Fia tugged against the bonds that bound her to the chair, felt the ropes bite into her wrists. Warm blood trickled over her hands. Still, she faced him fiercely. “I am not a witch.”
He struck her, and his bony knuckles split her lip. Blood dripped down her chin. He stood before her, avidly watching as it soaked the linen of her gown. She glared at him. “Release me.” He threw holy water in her face, muttering in Latin, and looked disappointed when the water did not burn her. It proved nothing, neither innocence or guilt, and his eyes continued to burn with the madness of his witch hunt.
She licked the droplets off her lips, thirsty.
“I have evidence, mistress. There are witnesses.”
“What witnesses? I have done nothing!” Fia said.
“You cursed Effie Sinclair’s son. He was well one day but sickened and died after knocking you down in the village. You cast a spell on Alan Sinclair’s cow, which also died. And Muriel Sinclair died after you visited her, laid your hands upon her. Another lad is also ill—”
Fia raised her head, her chest tightening with concern. “Who is ill? What lad?”
“Alex Sinclair, as well you know. But he is strong in the Lord, will fight your evil curse—”
“Angus Mor’s son? Angus knows I would never hurt anyone. Please, father, if Wee Alex is ill, let me tend to him.”
“I am praying for him.”
Fia felt tears prick her eyes. “Prayers alone won’t save a sick child. Send for—” She stopped. She did not dare to mention Moire’s name, not when they were hunting for witches.
His eyes flared in the candlelight. “You dare to put your power above God’s?” He brought the crucifix close to her eyes. The candlelight glinted off the polished surface, made her squint, and he made a sound of triumph. “You flinch at the sight of the cross! Are you in league with other witches? Did the Moire o’ the Spring help you in your dark deeds?”

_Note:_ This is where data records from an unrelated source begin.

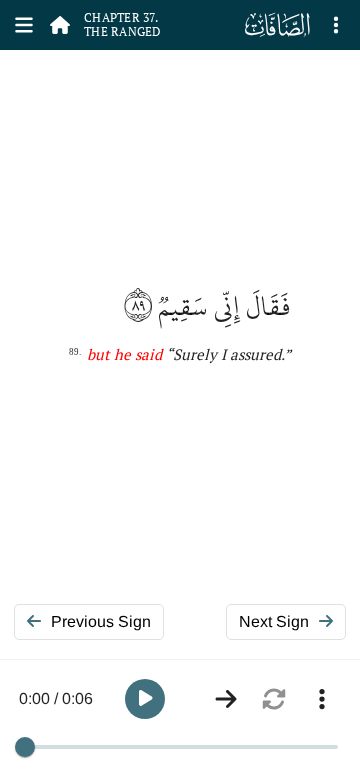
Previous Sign (101, 621)
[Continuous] (226, 699)
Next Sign (274, 621)
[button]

She looked alarmed. “No! Moire is a midwife, just a midwife.”
He slapped her again. “Confess!” Her head swam, and her vision grew patchy.
“I am not a witch. I am a healer, and a MacLeod—one of the Fearsome MacLeods of Glen Iolair!” she said with surprising strength.
“How did you bewitch Alasdair Og Sinclair?”
She felt a hard knot of new fear. What would they do to Dair?
“You tempted him, turned him from God with whispered spells. I saw you with my own eyes. It wasn’t a simple lullaby you sang. It was a spell of beguilement, entrapment, wicked lust.”
“No,” she managed to say again, her mouth swollen. Where was Dair? Didhebelieve that she had bewitched him? She remembered the look in his eyes as he slammed the door. He spoke of ghosts, madness. “He’s not mad,” she murmured. “Not mad.”